__TASK INSTRUCTIONS__: Replace "webpages" with "pages" throughout the data below, and reproduce every line with all else unchanged.

__RECORDS PROVIDED__:
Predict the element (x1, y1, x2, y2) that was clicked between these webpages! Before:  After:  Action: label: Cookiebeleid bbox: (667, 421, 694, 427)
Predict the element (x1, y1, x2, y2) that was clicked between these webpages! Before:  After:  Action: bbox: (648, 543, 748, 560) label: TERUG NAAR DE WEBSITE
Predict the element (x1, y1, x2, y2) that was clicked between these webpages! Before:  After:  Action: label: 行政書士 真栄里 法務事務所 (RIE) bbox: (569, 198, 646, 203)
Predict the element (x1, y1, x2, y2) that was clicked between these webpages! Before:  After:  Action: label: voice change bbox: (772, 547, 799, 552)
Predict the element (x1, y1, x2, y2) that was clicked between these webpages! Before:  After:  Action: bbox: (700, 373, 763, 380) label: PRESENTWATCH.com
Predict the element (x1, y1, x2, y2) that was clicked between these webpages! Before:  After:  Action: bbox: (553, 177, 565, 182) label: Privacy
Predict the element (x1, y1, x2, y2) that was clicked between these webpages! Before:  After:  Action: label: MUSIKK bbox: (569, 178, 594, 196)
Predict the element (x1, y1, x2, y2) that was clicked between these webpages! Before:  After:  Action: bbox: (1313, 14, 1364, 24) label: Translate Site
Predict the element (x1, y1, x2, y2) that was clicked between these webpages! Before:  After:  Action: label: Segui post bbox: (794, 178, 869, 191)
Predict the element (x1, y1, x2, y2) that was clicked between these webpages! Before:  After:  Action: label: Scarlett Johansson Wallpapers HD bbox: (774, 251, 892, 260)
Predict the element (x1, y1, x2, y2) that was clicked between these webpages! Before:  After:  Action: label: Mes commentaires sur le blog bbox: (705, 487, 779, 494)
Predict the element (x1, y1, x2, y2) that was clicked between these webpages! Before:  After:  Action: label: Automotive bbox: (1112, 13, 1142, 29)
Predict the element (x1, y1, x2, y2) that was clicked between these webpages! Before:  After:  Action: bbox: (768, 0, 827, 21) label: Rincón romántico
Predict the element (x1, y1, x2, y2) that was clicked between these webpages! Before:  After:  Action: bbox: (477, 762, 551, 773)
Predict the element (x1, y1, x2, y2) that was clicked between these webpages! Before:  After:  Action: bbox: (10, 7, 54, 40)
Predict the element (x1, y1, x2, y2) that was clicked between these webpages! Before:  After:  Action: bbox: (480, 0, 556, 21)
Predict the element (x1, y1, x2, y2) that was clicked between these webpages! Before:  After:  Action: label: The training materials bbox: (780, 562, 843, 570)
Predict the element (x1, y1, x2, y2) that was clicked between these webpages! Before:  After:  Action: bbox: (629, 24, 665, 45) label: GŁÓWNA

__FULL ANSWER__:
Predict the element (x1, y1, x2, y2) that was clicked between these pages! Before:  After:  Action: label: Cookiebeleid bbox: (667, 421, 694, 427)
Predict the element (x1, y1, x2, y2) that was clicked between these pages! Before:  After:  Action: bbox: (648, 543, 748, 560) label: TERUG NAAR DE WEBSITE
Predict the element (x1, y1, x2, y2) that was clicked between these pages! Before:  After:  Action: label: 行政書士 真栄里 法務事務所 (RIE) bbox: (569, 198, 646, 203)
Predict the element (x1, y1, x2, y2) that was clicked between these pages! Before:  After:  Action: label: voice change bbox: (772, 547, 799, 552)
Predict the element (x1, y1, x2, y2) that was clicked between these pages! Before:  After:  Action: bbox: (700, 373, 763, 380) label: PRESENTWATCH.com
Predict the element (x1, y1, x2, y2) that was clicked between these pages! Before:  After:  Action: bbox: (553, 177, 565, 182) label: Privacy
Predict the element (x1, y1, x2, y2) that was clicked between these pages! Before:  After:  Action: label: MUSIKK bbox: (569, 178, 594, 196)
Predict the element (x1, y1, x2, y2) that was clicked between these pages! Before:  After:  Action: bbox: (1313, 14, 1364, 24) label: Translate Site
Predict the element (x1, y1, x2, y2) that was clicked between these pages! Before:  After:  Action: label: Segui post bbox: (794, 178, 869, 191)
Predict the element (x1, y1, x2, y2) that was clicked between these pages! Before:  After:  Action: label: Scarlett Johansson Wallpapers HD bbox: (774, 251, 892, 260)
Predict the element (x1, y1, x2, y2) that was clicked between these pages! Before:  After:  Action: label: Mes commentaires sur le blog bbox: (705, 487, 779, 494)
Predict the element (x1, y1, x2, y2) that was clicked between these pages! Before:  After:  Action: label: Automotive bbox: (1112, 13, 1142, 29)
Predict the element (x1, y1, x2, y2) that was clicked between these pages! Before:  After:  Action: bbox: (768, 0, 827, 21) label: Rincón romántico
Predict the element (x1, y1, x2, y2) that was clicked between these pages! Before:  After:  Action: bbox: (477, 762, 551, 773)
Predict the element (x1, y1, x2, y2) that was clicked between these pages! Before:  After:  Action: bbox: (10, 7, 54, 40)
Predict the element (x1, y1, x2, y2) that was clicked between these pages! Before:  After:  Action: bbox: (480, 0, 556, 21)
Predict the element (x1, y1, x2, y2) that was clicked between these pages! Before:  After:  Action: label: The training materials bbox: (780, 562, 843, 570)
Predict the element (x1, y1, x2, y2) that was clicked between these pages! Before:  After:  Action: bbox: (629, 24, 665, 45) label: GŁÓWNA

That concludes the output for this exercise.